- Work to be completed:
Below are records; reply with nothing but the number of lines in them that contain "badge".

--- Task input Enclosed Below ---

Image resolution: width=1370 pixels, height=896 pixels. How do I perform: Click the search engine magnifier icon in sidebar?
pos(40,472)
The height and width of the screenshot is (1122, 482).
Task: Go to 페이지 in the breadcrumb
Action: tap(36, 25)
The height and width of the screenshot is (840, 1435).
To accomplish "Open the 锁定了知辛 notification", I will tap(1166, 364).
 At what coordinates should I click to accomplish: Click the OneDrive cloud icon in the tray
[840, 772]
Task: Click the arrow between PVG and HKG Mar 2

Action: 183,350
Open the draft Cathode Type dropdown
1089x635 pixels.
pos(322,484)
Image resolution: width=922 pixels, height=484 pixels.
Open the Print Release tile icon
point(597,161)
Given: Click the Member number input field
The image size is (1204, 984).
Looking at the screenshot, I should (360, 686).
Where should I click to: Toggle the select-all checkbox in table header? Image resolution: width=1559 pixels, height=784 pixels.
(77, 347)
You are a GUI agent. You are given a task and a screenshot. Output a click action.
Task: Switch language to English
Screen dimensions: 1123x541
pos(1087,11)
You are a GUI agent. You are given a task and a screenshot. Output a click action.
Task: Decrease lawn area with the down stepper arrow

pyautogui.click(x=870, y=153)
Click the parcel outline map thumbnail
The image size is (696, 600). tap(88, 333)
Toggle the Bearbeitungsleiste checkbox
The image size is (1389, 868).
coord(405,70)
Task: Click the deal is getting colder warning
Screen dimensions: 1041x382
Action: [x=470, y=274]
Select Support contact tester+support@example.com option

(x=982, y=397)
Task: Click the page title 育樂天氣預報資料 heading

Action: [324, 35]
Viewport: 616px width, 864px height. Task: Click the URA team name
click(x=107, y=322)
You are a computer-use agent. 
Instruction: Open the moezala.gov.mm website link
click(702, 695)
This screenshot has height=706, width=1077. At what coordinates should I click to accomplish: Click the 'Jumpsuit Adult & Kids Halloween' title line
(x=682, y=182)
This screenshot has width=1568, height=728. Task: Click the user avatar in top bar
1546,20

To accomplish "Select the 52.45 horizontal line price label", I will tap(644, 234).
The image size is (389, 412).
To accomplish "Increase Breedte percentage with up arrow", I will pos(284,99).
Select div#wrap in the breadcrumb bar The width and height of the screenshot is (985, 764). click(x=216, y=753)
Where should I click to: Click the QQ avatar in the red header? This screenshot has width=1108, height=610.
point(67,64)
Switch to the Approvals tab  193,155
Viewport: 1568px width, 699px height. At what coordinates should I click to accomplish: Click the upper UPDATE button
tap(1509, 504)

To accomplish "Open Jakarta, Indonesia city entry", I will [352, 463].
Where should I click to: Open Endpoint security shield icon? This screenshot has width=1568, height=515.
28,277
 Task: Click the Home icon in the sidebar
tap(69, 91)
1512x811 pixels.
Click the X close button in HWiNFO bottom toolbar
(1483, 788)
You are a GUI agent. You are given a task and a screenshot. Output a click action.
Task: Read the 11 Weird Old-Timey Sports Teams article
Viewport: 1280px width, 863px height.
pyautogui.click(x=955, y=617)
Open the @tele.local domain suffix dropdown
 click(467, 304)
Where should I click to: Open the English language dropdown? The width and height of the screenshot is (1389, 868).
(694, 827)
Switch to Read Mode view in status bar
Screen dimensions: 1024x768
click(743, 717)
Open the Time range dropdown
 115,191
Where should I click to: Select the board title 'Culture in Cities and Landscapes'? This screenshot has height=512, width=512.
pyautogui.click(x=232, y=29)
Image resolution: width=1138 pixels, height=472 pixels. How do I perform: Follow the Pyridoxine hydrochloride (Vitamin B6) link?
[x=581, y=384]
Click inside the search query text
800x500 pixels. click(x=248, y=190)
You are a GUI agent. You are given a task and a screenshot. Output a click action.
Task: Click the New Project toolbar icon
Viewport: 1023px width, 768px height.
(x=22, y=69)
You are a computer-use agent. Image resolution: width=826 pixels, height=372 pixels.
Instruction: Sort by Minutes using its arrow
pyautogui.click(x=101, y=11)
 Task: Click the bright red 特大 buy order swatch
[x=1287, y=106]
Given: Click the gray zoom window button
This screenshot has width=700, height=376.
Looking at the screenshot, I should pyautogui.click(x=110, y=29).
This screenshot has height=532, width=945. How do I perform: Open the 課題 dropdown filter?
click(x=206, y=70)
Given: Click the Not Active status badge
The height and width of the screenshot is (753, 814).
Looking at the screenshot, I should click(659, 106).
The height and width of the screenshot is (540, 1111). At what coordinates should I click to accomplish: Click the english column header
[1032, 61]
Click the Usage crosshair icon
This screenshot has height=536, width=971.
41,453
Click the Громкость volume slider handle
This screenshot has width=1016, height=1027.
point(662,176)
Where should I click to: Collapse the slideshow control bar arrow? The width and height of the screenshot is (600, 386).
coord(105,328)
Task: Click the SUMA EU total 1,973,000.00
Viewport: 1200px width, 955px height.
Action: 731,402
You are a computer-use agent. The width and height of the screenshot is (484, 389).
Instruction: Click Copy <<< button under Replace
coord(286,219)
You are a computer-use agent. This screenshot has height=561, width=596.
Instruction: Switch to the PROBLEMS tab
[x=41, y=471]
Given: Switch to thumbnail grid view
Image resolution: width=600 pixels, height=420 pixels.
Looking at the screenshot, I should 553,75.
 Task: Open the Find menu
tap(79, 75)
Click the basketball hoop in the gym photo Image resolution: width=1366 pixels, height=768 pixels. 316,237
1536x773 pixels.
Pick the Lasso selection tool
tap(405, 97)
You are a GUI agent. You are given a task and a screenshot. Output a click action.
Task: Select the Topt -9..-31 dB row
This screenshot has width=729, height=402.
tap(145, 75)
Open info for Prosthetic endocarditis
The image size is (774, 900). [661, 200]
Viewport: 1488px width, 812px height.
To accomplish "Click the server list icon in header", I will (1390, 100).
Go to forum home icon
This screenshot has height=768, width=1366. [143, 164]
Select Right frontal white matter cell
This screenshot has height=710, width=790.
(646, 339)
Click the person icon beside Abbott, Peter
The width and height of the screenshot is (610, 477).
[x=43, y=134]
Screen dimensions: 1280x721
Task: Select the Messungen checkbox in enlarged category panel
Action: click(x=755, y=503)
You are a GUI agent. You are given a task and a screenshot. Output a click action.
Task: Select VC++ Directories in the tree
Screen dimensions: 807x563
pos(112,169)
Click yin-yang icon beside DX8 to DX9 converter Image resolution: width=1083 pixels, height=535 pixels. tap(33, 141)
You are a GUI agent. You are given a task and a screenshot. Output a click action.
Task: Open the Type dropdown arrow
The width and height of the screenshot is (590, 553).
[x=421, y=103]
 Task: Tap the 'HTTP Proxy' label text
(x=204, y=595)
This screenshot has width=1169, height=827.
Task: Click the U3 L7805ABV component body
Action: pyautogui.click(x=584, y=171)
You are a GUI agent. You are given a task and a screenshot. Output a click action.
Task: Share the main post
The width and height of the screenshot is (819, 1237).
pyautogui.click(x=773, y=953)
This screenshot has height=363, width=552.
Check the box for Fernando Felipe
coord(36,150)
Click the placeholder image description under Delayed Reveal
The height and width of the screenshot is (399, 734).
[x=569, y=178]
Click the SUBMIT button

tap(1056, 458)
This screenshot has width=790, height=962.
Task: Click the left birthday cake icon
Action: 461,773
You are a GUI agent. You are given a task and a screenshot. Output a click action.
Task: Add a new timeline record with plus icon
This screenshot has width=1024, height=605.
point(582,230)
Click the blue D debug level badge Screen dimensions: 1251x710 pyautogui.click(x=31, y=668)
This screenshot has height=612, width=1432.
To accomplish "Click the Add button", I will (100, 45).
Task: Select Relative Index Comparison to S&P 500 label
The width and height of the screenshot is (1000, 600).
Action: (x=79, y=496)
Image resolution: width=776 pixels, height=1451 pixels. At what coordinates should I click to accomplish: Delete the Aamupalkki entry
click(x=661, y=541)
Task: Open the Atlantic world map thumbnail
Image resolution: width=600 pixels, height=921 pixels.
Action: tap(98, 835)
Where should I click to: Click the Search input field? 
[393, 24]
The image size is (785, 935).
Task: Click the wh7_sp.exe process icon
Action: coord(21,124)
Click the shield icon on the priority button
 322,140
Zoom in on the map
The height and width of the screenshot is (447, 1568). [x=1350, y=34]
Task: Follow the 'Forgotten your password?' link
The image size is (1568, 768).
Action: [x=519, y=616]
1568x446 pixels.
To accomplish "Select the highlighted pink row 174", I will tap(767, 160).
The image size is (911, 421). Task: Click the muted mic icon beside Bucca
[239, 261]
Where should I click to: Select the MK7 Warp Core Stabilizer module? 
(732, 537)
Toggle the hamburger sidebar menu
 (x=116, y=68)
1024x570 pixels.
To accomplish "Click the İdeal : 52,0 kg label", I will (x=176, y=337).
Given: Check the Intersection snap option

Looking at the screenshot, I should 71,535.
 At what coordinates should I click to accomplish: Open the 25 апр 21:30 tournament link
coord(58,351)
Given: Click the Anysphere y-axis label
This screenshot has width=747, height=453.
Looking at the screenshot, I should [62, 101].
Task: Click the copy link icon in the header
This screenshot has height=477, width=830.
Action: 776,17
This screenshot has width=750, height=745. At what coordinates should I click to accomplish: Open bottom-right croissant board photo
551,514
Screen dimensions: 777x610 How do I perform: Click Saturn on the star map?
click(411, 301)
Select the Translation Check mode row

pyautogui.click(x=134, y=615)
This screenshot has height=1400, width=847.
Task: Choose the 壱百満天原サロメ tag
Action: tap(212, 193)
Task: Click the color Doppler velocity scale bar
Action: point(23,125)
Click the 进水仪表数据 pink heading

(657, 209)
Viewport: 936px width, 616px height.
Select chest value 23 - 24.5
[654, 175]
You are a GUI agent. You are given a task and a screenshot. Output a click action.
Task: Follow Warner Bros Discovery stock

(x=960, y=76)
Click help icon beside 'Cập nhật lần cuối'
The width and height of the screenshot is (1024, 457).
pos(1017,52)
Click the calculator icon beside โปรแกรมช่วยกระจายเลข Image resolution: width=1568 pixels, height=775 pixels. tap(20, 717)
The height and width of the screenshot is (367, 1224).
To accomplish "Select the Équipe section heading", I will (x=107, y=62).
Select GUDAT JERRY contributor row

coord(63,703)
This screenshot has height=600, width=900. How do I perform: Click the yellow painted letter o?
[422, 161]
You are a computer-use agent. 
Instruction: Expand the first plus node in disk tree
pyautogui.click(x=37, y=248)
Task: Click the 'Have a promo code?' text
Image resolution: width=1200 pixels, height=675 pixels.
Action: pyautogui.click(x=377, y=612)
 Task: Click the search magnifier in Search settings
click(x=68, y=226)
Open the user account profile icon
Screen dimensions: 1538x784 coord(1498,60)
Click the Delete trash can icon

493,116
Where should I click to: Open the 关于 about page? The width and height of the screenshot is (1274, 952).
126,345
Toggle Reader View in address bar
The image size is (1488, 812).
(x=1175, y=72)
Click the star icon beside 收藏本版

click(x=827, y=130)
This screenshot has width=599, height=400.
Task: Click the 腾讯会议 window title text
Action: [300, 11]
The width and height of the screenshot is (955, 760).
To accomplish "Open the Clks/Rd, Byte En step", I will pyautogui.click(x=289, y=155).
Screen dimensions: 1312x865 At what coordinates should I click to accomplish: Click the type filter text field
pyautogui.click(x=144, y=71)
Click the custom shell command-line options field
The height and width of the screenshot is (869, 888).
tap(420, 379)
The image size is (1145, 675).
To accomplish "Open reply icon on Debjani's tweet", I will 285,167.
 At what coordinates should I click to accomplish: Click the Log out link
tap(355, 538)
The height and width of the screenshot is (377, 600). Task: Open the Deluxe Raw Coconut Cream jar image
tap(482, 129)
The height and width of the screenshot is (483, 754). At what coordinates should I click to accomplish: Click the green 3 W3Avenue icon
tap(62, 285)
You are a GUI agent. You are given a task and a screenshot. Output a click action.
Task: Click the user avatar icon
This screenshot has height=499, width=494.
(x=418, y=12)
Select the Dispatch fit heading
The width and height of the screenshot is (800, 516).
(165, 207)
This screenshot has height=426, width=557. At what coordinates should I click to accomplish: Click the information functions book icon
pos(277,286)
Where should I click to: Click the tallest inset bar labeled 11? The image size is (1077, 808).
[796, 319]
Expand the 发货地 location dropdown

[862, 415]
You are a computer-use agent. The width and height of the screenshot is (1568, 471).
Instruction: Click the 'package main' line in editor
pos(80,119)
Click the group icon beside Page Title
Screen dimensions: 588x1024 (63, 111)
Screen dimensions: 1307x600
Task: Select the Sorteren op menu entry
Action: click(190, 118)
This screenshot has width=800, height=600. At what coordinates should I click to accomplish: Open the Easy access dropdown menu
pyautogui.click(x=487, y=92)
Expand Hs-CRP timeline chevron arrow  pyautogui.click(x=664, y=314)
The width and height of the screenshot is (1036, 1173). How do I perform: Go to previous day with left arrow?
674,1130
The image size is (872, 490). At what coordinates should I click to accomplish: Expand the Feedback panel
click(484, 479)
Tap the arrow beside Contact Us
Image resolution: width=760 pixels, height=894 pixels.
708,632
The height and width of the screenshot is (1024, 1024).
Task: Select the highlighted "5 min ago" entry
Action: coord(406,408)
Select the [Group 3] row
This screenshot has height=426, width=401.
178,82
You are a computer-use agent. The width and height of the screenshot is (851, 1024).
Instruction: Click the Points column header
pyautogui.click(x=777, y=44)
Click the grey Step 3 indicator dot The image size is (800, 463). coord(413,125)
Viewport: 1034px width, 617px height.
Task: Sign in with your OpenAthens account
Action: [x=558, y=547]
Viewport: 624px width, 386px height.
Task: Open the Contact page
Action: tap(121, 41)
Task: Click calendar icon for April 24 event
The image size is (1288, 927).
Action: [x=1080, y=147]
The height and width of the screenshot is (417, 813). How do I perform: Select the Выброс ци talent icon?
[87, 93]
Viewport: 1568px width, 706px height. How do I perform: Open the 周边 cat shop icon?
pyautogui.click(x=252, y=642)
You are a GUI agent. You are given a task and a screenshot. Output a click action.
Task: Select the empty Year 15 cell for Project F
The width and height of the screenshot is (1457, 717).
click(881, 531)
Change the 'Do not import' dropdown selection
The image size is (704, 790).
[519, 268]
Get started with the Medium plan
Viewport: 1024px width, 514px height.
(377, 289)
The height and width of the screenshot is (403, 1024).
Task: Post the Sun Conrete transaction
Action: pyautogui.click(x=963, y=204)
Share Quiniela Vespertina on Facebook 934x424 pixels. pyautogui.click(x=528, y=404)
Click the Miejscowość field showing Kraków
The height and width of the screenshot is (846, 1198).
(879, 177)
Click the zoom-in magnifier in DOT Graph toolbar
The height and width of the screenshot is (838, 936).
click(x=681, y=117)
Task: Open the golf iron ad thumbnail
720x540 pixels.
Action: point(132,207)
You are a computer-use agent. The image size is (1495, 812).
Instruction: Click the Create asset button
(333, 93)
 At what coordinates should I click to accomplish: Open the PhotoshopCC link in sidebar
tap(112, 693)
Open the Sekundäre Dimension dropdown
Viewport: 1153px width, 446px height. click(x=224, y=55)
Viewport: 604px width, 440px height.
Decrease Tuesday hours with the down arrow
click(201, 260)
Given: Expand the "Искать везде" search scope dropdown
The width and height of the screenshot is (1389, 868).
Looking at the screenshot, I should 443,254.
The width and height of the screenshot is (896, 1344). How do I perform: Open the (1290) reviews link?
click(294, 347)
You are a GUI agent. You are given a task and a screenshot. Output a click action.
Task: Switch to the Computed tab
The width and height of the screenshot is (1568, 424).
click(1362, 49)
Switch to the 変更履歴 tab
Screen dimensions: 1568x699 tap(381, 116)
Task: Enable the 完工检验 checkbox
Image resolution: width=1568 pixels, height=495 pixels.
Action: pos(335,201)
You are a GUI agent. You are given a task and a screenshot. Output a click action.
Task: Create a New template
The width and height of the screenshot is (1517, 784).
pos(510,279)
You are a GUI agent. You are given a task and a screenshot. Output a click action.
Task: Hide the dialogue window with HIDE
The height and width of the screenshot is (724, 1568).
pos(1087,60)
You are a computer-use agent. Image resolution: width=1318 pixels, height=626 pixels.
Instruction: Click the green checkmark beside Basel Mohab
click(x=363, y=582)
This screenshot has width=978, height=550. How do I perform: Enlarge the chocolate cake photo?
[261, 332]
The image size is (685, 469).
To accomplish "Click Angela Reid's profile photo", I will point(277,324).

--- End of Enclosed Task input ---

- Response below:
2